*WORK ITEM:* Beginning with the line where "Terms (83, 2083)" appears, retype every remaining line of the data below, both the first and last included.

Stored items:
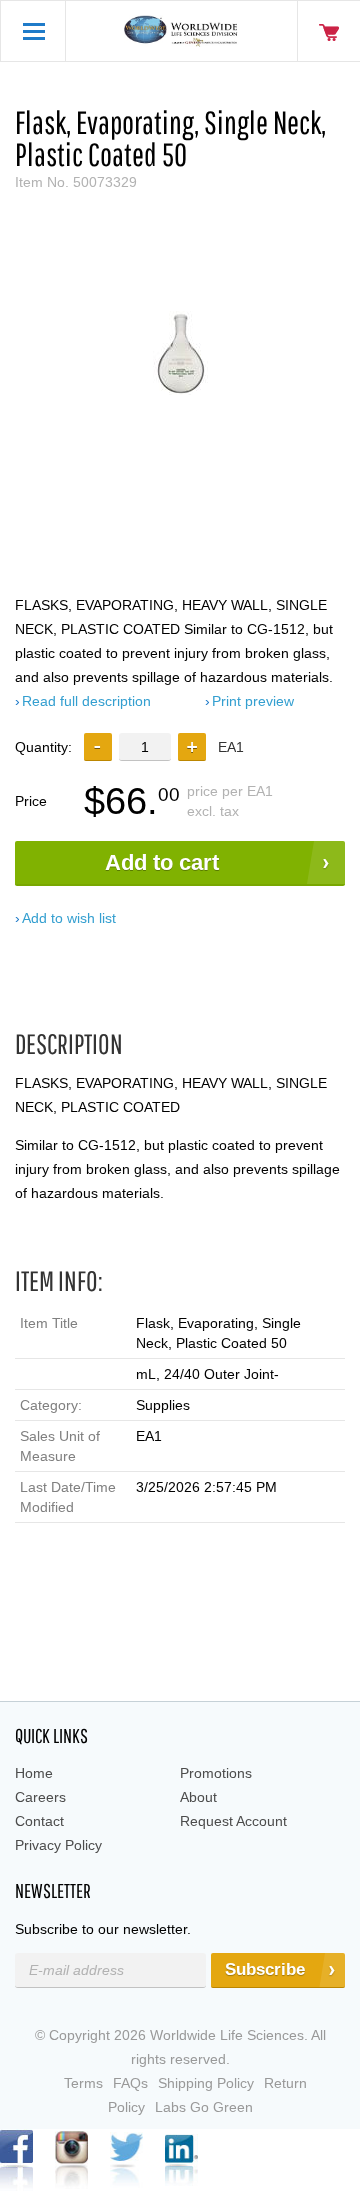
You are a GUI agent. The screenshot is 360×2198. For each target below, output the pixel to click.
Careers (40, 1797)
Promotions (216, 1773)
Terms (83, 2083)
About (198, 1797)
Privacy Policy (58, 1845)
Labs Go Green (204, 2107)
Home (34, 1773)
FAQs (130, 2083)
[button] (192, 747)
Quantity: (43, 747)
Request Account (233, 1821)
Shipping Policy (206, 2083)
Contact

*SOLVED EXERCISE:*
Terms (83, 2083)
About (198, 1797)
Privacy Policy (58, 1845)
Labs Go Green (204, 2107)
Home (34, 1773)
FAQs (130, 2083)
[button] (192, 747)
Quantity: (43, 747)
Request Account (233, 1821)
Shipping Policy (206, 2083)
Contact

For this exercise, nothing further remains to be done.